Sen. Rob Schaaf, R-St. Joseph, asserted that the prescription database — which already is authorized in 48 states — amounts to an infringement on individual liberties for which he is willing "to stand here as long as my legs hold up" on the Senate floor to prevent the measure from coming to a vote in the chamber. The only way he would relent, Schaaf said, is if the measure is put to a referendum later this year.
The House already has passed a bill directing the Missouri health department to set up a database of prescriptions, financed with grants or donations. The database is intended to stop "doctor shopping," in which people get prescriptions from multiple physicians to feed their addictions or sell the medicines on the black market.
Missouri and New Hampshire are the only states without laws authorizing prescription databases, though some states with such laws have not yet carried them out. Forty states have active prescription drug monitoring programs, according to the National Alliance for Model State Drug Laws.
Under the Missouri legislation, pharmacies would submit to the state database the identities of the doctor prescribing the medicine and the patient receiving it, as well as the drug's quantity, the date and other details.

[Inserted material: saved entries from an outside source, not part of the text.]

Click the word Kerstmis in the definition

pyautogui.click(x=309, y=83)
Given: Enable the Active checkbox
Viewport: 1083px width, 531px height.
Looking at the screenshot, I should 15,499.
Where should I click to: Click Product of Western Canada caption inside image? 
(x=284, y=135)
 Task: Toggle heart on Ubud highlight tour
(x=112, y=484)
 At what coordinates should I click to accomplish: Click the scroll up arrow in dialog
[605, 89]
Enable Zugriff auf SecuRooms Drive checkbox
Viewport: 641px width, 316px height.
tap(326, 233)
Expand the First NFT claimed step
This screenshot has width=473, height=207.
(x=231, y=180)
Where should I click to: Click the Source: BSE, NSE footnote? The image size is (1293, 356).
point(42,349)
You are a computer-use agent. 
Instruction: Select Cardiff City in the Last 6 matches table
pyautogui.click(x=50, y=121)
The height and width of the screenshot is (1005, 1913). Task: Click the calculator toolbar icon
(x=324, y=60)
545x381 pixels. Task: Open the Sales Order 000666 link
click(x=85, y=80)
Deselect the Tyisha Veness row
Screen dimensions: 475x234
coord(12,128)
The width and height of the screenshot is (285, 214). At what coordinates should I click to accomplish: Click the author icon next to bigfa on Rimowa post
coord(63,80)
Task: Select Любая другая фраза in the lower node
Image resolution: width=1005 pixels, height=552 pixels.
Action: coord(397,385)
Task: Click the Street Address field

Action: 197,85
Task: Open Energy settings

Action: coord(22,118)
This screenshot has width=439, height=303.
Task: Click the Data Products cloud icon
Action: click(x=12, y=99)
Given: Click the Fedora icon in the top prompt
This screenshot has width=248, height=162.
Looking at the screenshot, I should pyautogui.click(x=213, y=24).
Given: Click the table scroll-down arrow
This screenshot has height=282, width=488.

Information in the database could be provided to doctors and pharmacists, state regulators and law officers under subpoena.
Schaaf argued that the database could be hacked or leaked, revealing potentially embarrassing information about the medications people take.
"This bill causes every citizen to be forced against their will to give up their privacy — their personal information about the controlled substances they are prescribed by their doctor," said Schaaf, whose effort was being aided by several colleagues.
As he embarked on his filibuster, Schaaf turned to state Sen. Brad Lager, R-Savannah, for help in talking about the bill. Lager obliged for a while but asked Schaaf how the prescription database infringed on liberties any more than a proposal that would allow police to pull over motorists for not wearing seat belts. Schaaf, a supporter of stricter seat belt laws, responded that people injured because they fail to wear seat belts infringe on others' liberties. Sometimes, their medical bills are covered by the government's Medicaid health care program for the poor.
Schaaf appeared to dispute the notion that people who abuse prescription drugs similarly infringe on others' freedoms.
"If they overdose and kill themselves, it just removes them from the gene pool," Schaaf said.
Sen. Kevin Engler, who is sponsoring the legislation, offered a compromise Thursday that would limit the categories of drugs covered by the database, track only those prescriptions paid for with cash — as opposed to private insurance or the state Medicaid program — and retain the information for no more than 180 days. Engler said he also was willing to increase penalties for violating patients' privacy rights.
But Schaaf said he would relent only if the legislation was referred to the statewide ballot, something that Engler said was unnecessary and had not been done in any other state that approved a prescription database.
"It's been proven in every other state to lower the amount of illegally gotten, legal prescription drugs," said Engler, R-Farmington. "It has lowered this doctor shopping all over the country."